(Bloomberg) -- Not every major Canadian energy proposal is at a complete standstill.
LNG Canada, the Royal Dutch Shell Plc-led group proposing to build a C$40 billion ($31 billion) liquefied natural gas facility in northern British Columbia, said it has selected its main contractor for the job -- a joint venture between JGC Corp. and Fluor Corp., according to an emailed statement.
The group called it a “significant milestone” and a crucial step toward reaching a final investment decision -- already twice delayed -- on the project.
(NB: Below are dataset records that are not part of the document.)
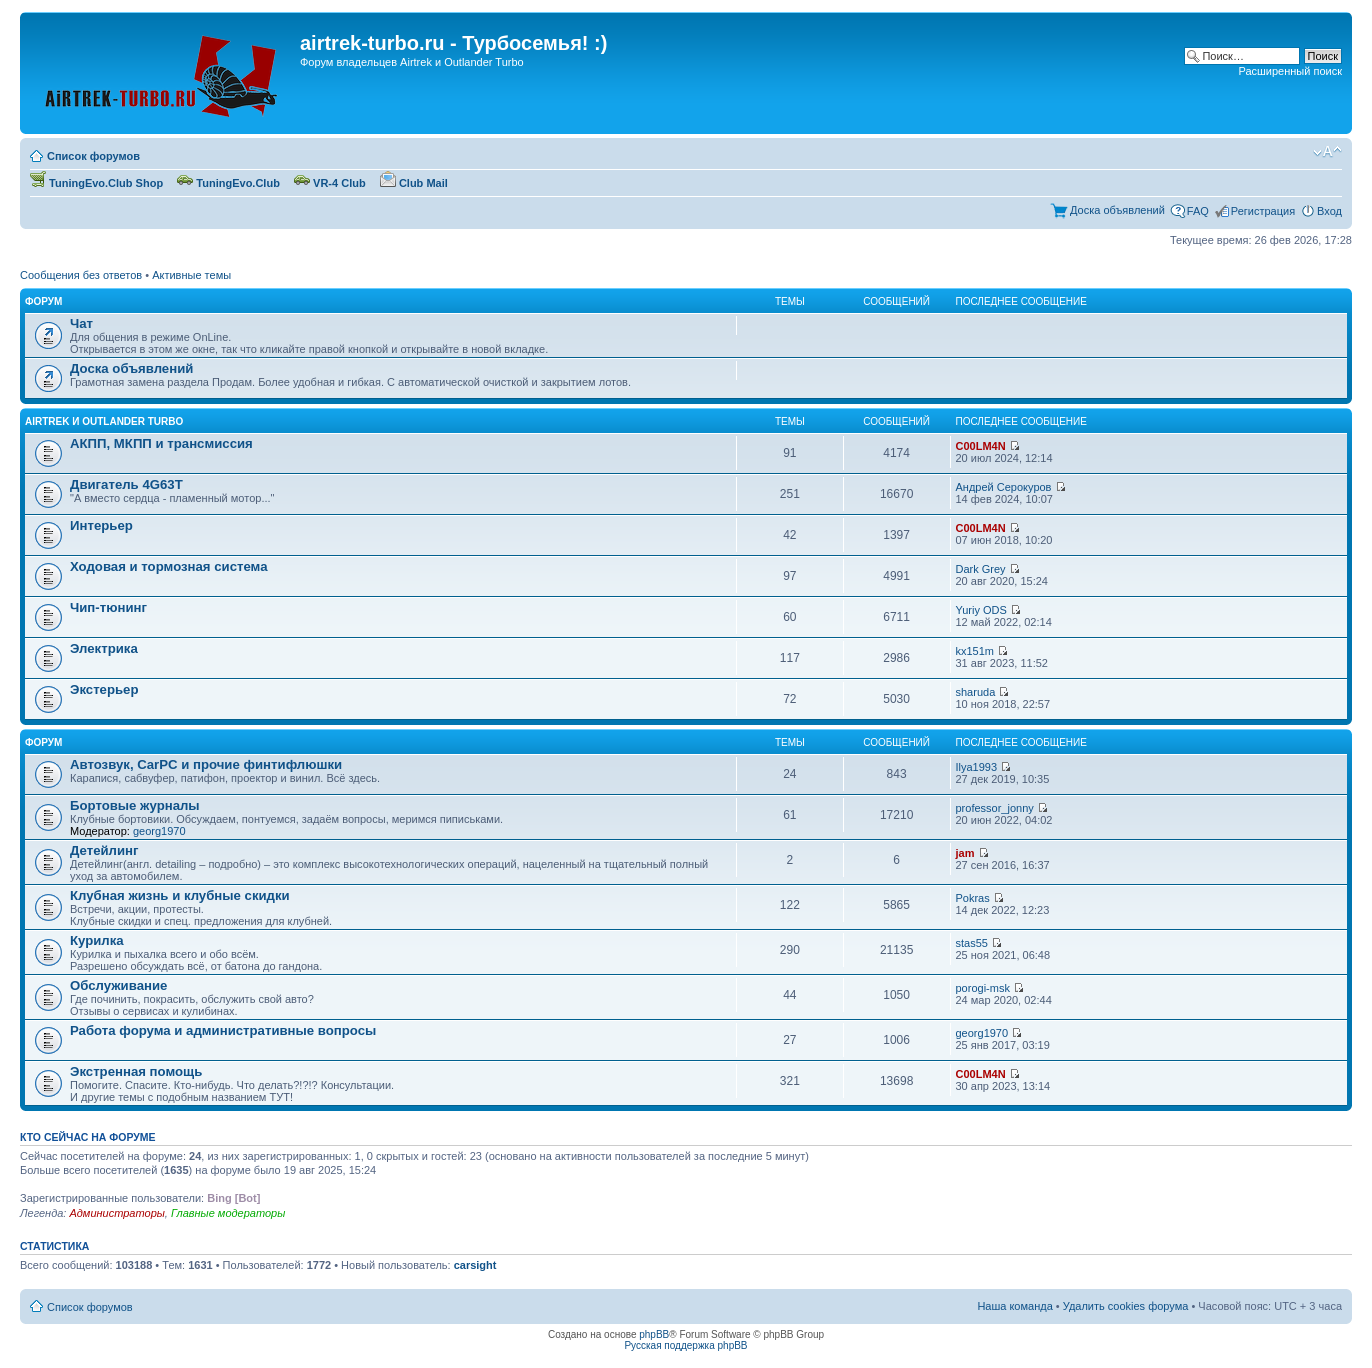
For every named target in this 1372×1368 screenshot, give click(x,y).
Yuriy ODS (981, 610)
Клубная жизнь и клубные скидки (180, 895)
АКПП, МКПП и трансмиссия (161, 443)
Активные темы (191, 275)
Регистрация (1263, 211)
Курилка (97, 940)
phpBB (654, 1334)
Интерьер (101, 525)
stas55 (972, 943)
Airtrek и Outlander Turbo (104, 421)
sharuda (976, 692)
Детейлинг (104, 850)
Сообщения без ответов (81, 275)
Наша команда (1014, 1306)
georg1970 (159, 831)
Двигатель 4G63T (126, 484)
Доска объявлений (1117, 210)
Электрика (104, 648)
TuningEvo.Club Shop (96, 183)
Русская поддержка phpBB (685, 1345)
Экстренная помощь (136, 1071)
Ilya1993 (977, 767)
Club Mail (414, 183)
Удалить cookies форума (1126, 1306)
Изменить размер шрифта (1327, 152)
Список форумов (93, 156)
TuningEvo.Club (228, 183)
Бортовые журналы (135, 805)
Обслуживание (118, 985)
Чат (81, 323)
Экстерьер (104, 689)
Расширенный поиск (1290, 71)
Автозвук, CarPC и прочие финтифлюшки (206, 764)
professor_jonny (995, 808)
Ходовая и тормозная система (169, 566)
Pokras (973, 898)
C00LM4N (981, 446)
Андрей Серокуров (1004, 487)
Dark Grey (981, 569)
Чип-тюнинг (108, 607)
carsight (475, 1265)
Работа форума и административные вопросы (223, 1030)
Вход (1329, 211)
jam (965, 853)
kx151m (975, 651)
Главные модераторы (228, 1213)
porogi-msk (983, 988)
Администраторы (116, 1213)
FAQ (1198, 211)
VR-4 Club (330, 183)
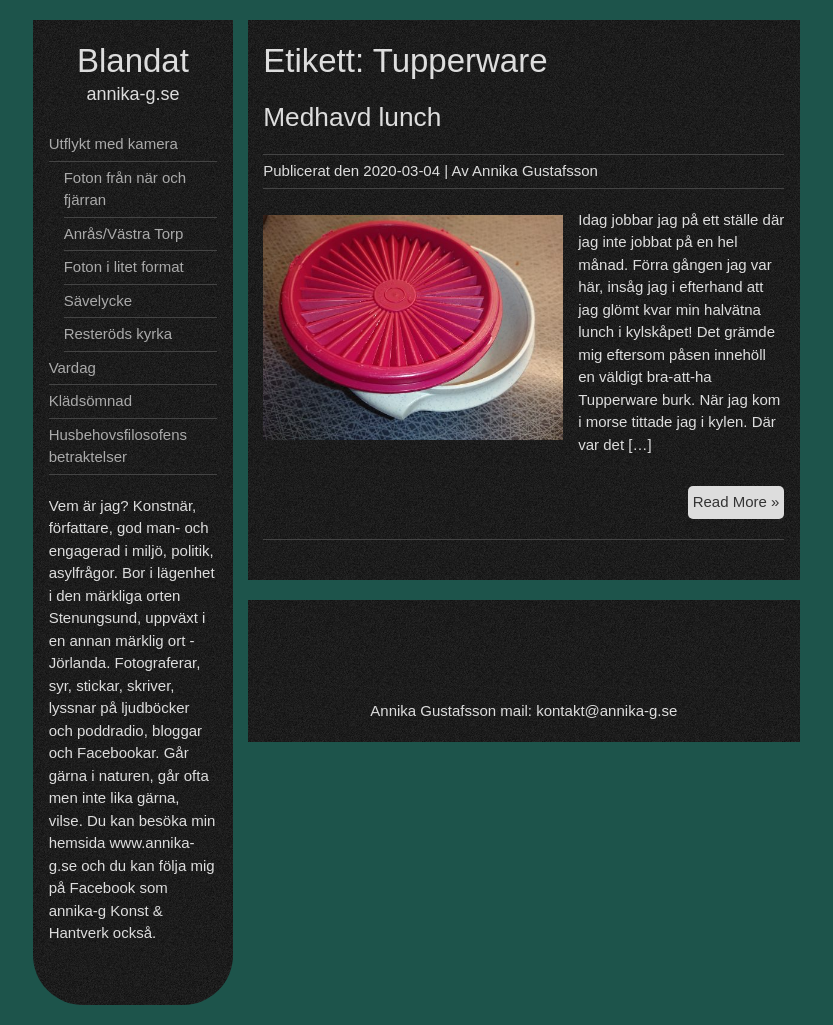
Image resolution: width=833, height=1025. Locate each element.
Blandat (133, 60)
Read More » (739, 504)
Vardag (72, 367)
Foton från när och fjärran (125, 189)
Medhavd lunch (352, 117)
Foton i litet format (124, 266)
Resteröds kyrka (118, 333)
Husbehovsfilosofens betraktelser (118, 446)
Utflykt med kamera (113, 143)
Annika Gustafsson (535, 170)
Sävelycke (98, 300)
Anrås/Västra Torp (124, 233)
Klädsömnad (90, 400)
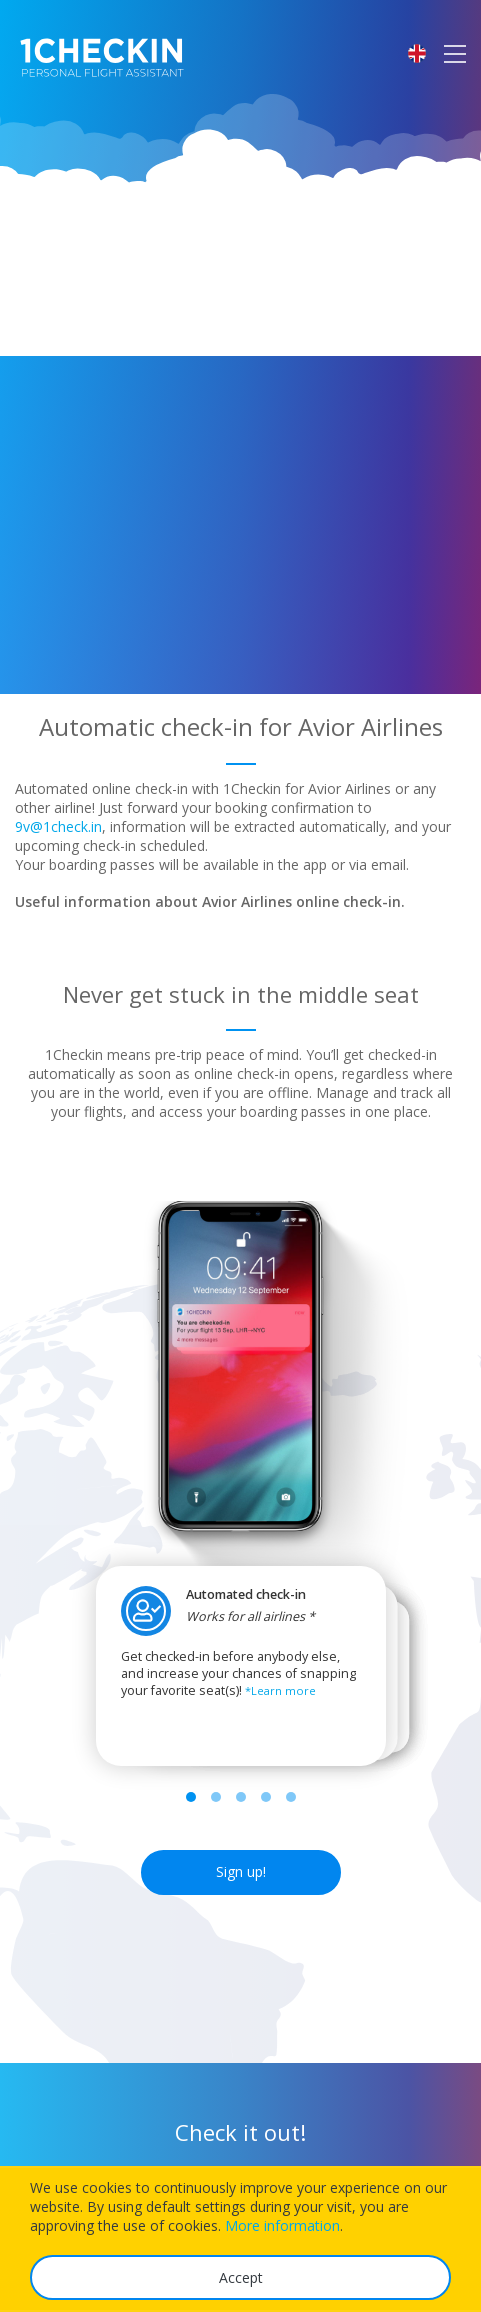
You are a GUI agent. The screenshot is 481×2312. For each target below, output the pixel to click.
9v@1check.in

It comes amid an uproar in Canada over Kinder Morgan Inc.’s threat to walk away from a federally approved C$7.4 billion oil pipeline, saying it faces “unquantifiable risk” created by the B.C. provincial government’s opposition to it.
Shell Chief Financial Officer Jessica Uhl was asked this week where the project stands in priority among its global portfolio of LNG projects. “It’s relatively advanced in the funnel versus all of the others in the funnel,” she said on an investor call.
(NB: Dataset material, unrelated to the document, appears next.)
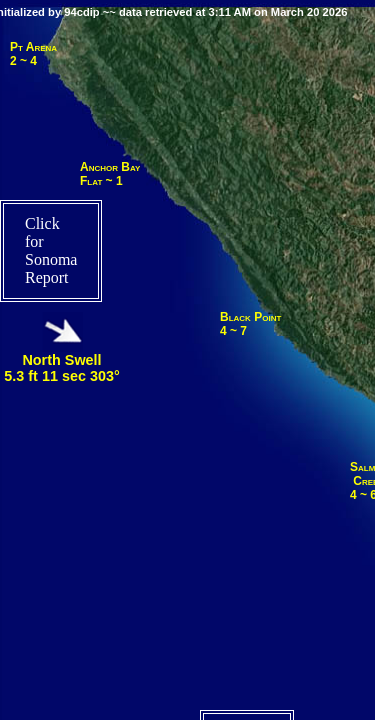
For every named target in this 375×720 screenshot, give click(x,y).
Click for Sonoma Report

“The question will be ensuring that it is the most competitive project and we get the timing right in terms of when those volumes would come on stream,” she said.
Shell and its partners Mitsubishi Corp., PetroChina Co. and Korea Gas Corp. are expected to make a final investment decision this year. The project would allow Canadian gas to be shipped to Asian markets and could eventually reach 26 million tons a year in capacity.